INC and PA formed LP, a New Jersey limited partnership whose primary place of business is Springfield. It operates 25 ShopRites in New Jersey. INC holds a 17 percent general partnership interest in LP; PA holds a limited partnership interest of 83 percent. INC appoints LP's board of directors, which is comprised of INC employees, officers and shareholders.

PA and LP adopted a joint cash management agreement (CMA) with INC pursuant to which INC can loan funds to them as a "parent loan" and they can make subsidiary loans to INC and all of PA and LP's cash is held by INC through a subsidiary loan. INC pays all of PA and LP's bills and records these transfers as repayments against the subsidiary loan.

INC's chief executive officer is vice chairman of Wakefern and a member of the Wakefern board of directors.

After a division audit of LP revealed that INC had filed a New Jersey CBT return reporting a distributive share of partnership income but PA had not, the division determined that PA is subject to the New Jersey Corporate Business Tax, N.J.S.A. 54:10A-1 to -41. The division's conference and appeals branch upheld that determination.

PA then filed this action in the Tax Court.

Held: PA and LP are not discreet and independent entities because they are in the same line of business, are both parties to the same New Jersey-governed CMA, have common agents, managers, officers, and directors on whom they are dependent to operate as ShopRite stores, and share a principal place of business in Springfield. Therefore, PA has nexus with New Jersey and is subject to the CBT.

For a state to tax an out-of-state entity there must be a "minimal connection" or "nexus" between the interstate activities and the taxing state, and a rational relationship between the income attributed to the state and the intrastate values of the enterprise. Nexus can be established through a transaction-based analysis (tax on an activity) or a presence-based analysis. In a transactional analysis, there must be a connection between the entity to be taxed and the activity being conducted in the taxing state. A passive investor in an unrelated business enterprise would not have transactional nexus.

For a presence nexus, a corporation must have minimum contacts with the taxing state, sufficient to reasonably anticipate being haled into court. Physical presence is not required—only that the entity purposely directs its activity into a jurisdiction. The test is whether the taxing power exerted by the state bears fiscal relation to protection, opportunities, and benefits given by it.

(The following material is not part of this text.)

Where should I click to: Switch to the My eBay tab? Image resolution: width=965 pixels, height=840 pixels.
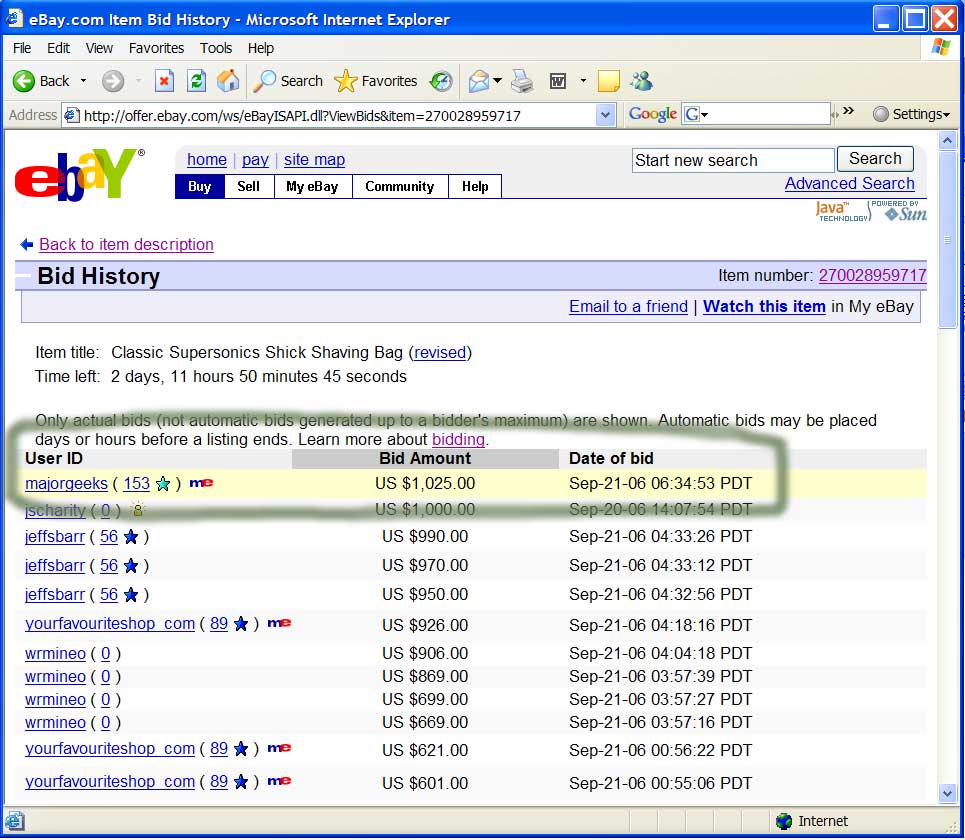[x=312, y=187]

The application of CBT also must be in accordance with the Commerce Clause. Thus, a tax on interstate economic activity must be applied to an activity with a substantial nexus with the taxing state, be fairly apportioned, not discriminate against interstate commerce, and be fairly related to the services provided by the state.

The CBT imposes a tax on a corporation for the privilege of having or exercising its corporate franchise in New Jersey or for the privilege of doing business, employing or owning capital or property, or maintaining an office, in New Jersey. A case-by-case analysis determines whether an out-of-state corporation is subject to the act.

Citing BIS LP Inc. v. Director, Div. of Taxation, 25 N.J. Tax 88 (2009), aff'd, 26 N.J. Tax 489 (App. Div. 2011), certif. granted, 27 N.J. Tax 58 (2012), PA argues its limited partnership interest in LP is not enough to subject it to CBT because it is strictly a passive investor. The court distinguishes BIS and concludes that PA's interactions with LP and INC establish sufficient minimum contacts to meet the requirement of presence-based nexus with New Jersey.